Je ressens dans le dessin un besoin de connecter des signes, relier des lieux et faire coexister des époques en utilisant la géométrie comme langage universel. Je cherche à entrelacer le particulier et le général et l’hybridation (voire la tension) entre le local et le global se manifeste dans mes créations. D’une forme d’homogénéité visuelle sourdent toujours quelques spécificités propres aux cultures qui m’inspirent et/ou aux lieux que je (et qui me) traverse(nt).

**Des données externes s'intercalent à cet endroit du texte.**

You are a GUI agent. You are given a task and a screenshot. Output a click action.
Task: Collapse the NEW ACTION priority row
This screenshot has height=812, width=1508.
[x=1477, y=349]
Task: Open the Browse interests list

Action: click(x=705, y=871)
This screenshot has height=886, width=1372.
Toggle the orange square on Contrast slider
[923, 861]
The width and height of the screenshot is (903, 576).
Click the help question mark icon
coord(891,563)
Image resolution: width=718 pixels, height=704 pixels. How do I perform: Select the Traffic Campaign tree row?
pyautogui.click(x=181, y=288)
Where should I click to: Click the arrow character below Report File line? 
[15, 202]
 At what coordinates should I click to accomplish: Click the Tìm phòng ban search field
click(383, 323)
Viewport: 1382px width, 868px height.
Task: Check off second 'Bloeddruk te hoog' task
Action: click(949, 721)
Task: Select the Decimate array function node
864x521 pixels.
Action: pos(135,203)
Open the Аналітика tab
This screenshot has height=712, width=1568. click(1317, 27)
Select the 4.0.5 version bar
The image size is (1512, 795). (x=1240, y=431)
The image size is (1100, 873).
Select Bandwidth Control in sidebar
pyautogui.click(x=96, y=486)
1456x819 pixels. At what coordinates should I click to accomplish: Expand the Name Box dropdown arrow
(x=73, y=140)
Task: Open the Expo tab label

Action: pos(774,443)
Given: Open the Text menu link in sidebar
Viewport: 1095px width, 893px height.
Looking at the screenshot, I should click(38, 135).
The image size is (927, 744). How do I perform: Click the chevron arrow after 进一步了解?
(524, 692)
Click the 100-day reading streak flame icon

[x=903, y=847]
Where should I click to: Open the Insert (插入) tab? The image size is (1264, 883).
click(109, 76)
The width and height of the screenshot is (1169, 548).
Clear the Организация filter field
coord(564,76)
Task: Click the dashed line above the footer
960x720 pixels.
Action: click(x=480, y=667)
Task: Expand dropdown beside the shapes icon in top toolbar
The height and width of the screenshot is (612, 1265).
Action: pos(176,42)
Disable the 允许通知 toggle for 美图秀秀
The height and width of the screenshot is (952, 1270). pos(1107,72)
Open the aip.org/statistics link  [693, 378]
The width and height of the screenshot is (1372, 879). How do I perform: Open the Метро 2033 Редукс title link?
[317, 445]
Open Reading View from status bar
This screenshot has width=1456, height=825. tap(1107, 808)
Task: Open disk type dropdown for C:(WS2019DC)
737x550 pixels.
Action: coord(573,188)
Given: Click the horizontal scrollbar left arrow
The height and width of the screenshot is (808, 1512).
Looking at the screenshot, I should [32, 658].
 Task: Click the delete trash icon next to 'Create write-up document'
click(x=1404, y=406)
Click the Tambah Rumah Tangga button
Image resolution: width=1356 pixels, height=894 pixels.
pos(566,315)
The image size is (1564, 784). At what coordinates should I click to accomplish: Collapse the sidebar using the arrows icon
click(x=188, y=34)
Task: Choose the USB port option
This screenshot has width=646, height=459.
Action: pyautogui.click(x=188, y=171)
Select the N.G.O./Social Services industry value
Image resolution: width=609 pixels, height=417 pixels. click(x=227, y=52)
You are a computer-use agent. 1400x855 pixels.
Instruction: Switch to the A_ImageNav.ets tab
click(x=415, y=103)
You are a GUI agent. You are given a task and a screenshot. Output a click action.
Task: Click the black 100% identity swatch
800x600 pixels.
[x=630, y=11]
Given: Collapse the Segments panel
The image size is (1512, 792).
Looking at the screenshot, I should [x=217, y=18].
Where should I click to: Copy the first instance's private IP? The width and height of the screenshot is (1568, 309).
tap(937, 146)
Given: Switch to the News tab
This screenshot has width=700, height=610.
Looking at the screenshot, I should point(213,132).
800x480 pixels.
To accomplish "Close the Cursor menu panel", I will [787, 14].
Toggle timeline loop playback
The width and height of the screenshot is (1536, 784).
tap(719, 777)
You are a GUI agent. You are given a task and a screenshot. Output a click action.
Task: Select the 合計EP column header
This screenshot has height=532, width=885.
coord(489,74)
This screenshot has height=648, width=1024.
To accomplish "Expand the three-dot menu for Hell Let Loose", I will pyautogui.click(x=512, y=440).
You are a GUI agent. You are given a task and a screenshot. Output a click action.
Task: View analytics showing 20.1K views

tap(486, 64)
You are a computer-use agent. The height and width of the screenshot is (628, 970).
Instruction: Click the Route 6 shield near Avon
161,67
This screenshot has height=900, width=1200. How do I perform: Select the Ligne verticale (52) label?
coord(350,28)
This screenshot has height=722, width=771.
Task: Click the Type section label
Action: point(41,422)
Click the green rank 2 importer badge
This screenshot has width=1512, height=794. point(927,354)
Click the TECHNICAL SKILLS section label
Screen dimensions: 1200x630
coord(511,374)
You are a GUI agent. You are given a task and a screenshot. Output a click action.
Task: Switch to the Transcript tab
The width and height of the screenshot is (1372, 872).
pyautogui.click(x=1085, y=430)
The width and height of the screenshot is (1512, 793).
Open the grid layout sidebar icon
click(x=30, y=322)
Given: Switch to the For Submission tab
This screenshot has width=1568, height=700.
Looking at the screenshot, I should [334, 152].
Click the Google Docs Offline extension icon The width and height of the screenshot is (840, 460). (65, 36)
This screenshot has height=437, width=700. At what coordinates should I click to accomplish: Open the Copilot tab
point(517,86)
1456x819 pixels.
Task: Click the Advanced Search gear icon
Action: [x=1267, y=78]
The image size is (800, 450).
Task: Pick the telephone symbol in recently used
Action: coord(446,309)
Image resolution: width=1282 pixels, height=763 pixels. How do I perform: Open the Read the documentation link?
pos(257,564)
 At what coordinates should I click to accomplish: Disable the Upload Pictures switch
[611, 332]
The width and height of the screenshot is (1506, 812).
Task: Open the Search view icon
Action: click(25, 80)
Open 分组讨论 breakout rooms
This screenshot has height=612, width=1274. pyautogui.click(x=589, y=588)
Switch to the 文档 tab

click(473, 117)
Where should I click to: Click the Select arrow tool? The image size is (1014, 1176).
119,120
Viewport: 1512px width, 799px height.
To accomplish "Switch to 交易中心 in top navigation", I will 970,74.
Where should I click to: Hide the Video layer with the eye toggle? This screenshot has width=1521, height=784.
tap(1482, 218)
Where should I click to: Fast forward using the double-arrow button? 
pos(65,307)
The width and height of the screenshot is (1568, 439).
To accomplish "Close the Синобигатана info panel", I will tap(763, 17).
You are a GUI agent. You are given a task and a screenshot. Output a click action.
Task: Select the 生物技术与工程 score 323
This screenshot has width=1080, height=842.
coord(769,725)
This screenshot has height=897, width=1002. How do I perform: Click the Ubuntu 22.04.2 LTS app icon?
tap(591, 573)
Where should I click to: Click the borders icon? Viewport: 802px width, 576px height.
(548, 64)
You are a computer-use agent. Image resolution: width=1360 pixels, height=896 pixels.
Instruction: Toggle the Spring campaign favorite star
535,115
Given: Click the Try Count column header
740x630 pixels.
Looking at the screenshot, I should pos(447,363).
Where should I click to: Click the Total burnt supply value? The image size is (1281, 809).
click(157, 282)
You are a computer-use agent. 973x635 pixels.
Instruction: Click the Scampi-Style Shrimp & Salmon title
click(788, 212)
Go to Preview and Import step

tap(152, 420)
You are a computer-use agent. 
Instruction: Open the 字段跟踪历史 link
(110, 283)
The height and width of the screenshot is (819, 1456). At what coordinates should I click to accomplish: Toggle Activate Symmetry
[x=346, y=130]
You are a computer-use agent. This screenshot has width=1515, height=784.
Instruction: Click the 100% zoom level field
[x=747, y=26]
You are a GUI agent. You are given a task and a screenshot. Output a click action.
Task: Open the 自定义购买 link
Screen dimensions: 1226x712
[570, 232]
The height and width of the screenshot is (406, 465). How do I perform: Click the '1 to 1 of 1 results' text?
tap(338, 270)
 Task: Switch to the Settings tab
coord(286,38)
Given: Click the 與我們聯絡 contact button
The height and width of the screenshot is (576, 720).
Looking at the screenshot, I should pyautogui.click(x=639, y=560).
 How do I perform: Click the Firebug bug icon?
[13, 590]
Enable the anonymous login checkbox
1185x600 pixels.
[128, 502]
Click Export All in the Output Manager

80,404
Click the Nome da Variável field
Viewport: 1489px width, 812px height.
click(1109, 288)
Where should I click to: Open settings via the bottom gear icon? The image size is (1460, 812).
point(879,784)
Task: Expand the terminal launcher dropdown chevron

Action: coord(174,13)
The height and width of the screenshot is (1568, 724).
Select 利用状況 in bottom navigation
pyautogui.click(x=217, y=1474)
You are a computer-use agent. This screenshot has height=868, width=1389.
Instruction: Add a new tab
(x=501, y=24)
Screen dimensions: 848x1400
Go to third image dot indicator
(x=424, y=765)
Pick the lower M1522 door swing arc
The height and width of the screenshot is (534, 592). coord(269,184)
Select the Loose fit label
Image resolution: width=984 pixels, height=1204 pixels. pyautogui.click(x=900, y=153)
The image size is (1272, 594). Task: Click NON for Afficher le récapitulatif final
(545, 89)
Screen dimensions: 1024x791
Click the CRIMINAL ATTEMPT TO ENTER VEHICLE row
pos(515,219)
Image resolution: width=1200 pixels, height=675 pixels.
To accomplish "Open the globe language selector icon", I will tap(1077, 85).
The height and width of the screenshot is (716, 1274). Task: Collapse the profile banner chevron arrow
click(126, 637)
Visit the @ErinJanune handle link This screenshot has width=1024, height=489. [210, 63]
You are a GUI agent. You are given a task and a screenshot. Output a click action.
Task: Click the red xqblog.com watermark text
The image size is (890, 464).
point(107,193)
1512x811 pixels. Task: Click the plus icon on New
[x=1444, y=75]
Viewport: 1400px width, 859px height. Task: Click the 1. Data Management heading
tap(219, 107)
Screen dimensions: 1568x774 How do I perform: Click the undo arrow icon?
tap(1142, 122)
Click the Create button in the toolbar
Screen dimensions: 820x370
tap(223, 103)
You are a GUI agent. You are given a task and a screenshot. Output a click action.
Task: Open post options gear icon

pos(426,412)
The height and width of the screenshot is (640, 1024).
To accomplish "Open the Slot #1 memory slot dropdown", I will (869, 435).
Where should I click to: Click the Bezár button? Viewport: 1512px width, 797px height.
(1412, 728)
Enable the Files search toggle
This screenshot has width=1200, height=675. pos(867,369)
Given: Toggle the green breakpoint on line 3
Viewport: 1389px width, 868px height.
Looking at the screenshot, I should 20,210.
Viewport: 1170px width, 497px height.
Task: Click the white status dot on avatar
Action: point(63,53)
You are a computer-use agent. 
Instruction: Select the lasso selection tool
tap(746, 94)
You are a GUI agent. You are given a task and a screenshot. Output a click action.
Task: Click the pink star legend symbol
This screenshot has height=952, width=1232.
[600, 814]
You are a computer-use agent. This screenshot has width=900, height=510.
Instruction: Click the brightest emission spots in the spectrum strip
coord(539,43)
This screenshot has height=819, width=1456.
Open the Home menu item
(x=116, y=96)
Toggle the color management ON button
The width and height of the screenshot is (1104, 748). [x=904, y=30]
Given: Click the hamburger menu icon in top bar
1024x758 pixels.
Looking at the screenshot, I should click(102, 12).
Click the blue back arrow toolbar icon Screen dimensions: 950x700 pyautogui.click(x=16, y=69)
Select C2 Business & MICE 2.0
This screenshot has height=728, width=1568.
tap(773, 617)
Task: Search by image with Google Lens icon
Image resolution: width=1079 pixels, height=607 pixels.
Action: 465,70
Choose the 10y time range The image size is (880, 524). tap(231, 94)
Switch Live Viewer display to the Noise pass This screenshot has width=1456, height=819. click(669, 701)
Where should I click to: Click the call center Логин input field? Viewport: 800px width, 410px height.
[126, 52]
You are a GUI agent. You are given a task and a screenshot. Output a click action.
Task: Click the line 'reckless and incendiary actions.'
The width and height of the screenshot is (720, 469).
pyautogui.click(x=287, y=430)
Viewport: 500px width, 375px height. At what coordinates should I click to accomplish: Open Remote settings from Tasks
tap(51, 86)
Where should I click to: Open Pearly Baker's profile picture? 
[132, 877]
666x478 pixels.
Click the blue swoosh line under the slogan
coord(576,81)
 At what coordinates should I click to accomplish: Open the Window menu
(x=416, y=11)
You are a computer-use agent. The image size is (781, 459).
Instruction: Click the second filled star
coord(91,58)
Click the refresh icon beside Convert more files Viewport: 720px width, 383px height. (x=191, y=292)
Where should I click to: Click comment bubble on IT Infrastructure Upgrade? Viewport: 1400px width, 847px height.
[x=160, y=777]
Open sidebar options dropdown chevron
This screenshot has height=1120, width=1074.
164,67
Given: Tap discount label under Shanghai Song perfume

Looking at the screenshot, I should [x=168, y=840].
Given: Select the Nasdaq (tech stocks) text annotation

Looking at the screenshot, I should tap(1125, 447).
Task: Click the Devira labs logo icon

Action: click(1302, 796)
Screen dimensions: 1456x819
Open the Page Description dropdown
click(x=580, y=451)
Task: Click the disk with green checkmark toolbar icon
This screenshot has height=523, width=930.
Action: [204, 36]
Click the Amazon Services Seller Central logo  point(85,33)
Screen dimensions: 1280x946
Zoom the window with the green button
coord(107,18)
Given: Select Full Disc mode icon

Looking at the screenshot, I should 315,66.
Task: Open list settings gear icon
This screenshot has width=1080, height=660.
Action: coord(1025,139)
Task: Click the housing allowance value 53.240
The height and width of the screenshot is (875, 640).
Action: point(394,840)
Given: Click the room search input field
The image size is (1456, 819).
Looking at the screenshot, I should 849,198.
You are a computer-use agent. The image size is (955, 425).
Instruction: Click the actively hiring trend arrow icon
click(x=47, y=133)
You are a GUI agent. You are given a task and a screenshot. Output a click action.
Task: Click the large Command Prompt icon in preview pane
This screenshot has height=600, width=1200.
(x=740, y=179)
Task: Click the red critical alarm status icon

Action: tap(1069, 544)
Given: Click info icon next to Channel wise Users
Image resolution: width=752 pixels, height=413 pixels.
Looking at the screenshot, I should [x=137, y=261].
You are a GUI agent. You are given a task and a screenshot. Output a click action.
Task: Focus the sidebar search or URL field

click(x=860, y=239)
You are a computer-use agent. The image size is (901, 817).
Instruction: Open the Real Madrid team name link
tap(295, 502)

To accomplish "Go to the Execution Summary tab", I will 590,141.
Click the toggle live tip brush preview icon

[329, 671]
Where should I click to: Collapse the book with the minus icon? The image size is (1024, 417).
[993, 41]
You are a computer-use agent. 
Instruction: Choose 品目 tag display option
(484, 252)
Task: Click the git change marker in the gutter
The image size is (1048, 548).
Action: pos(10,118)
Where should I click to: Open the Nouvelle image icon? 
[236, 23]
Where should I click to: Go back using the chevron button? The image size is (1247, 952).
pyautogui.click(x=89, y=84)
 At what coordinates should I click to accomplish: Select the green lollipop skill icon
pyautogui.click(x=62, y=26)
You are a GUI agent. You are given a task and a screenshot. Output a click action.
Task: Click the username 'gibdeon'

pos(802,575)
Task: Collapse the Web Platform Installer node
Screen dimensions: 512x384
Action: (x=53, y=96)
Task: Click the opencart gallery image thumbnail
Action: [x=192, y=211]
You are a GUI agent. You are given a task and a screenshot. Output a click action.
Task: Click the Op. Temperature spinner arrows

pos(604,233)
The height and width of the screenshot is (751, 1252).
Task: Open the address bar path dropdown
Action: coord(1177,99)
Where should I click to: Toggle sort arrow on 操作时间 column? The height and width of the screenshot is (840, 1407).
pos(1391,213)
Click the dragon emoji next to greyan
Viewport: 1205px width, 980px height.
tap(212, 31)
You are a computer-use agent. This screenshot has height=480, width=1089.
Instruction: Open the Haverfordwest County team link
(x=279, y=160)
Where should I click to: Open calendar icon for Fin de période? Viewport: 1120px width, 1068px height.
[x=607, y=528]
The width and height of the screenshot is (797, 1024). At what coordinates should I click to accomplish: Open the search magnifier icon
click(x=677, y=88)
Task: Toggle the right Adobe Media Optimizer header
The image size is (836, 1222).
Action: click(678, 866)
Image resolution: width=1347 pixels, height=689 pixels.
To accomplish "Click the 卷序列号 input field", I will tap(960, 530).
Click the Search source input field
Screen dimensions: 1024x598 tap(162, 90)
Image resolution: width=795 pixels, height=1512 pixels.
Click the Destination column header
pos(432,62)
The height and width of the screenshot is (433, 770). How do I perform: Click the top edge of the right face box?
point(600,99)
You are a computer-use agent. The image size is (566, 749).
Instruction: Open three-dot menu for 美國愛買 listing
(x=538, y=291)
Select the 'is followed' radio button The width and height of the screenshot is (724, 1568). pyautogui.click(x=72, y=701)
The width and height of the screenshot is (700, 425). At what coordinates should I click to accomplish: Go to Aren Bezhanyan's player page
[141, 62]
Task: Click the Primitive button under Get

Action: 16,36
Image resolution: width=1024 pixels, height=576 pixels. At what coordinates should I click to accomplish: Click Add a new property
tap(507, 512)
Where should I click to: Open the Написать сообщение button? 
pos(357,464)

Les secteurs urbains – et plus précisément leurs interstices – s’offrent à moi comme une source d’inspiration intarissable. Alors mon esprit passe par un processus de discrimination : la sélection de certaines formes est concomitante de l’élimination de leur contexte initial. J’aime peindre de façon claire, par des découpes franches et des aplats de couleurs. Je procède à l’abstraction pour ôter le superflu et parvenir à ce que mon œil considère comme essentiel.
Certaines formes m’apparaissent aussi en rêves. Au réveil, je dois urgemment consigner une image avant qu’elle ne s’évanouisse dans le monde de l’oubli. J’utilise cette matière onirique supplémentaire oupour créer des œuvres indépendantes, ou bien en l’incorporant dans mes tableaux aux côtés des formes tirées de la « réalité ».
Je dessine surtout dans les transports en commun ou sur des itinéraires pédestres. le défilement du paysage est pour moi étroitement lié à la notion d’entre-deux. S’opère alors dans mes yeux (et dans mes songes) une sélection du monde entre deux points : comme un segment de vie. Or les éléments qui composent mes tableaux renvoient paradoxalement à une impression d’immobilité : comme une pause dans l’espace-temps. Des entrelacs s’y tissent, à l’image des réseaux de transports qui relient différents lieux, physiques et psychiques.
Les formes se soutiennent les unes les autres dans l’espace de la toile, et au cœur de leurs structures se logent une infinité de petits tremblements. Car pour peindre ces lignes ou ces surfaces bien délimitées je n’utilise pas de rubans de masquage, je fais usage de mon souffle. Le processus compte au moins autant pour moi que le résultat qui en découle, j’y octroie beaucoup de lenteur.
Ma respiration me permet d’éviter – et d’accepter – les tensions, frissons et autres tressaillements qui sous-tendent l’acte créatif. la réalisation d’une œuvre devient alors un véritable espace méditatif.
J’essaie de porter un regard attentif sur nos milieux de vie (de plus en plus urbanisés) et nourris une forme d’émerveillement envers toute chose car je crois que chaque banalité est déjà miraculeuse. Ce qui compte pour moi se trouve à l’intersection du visible et du non-visible et il est in fine question, dans mon travail, de modulation de l’attention.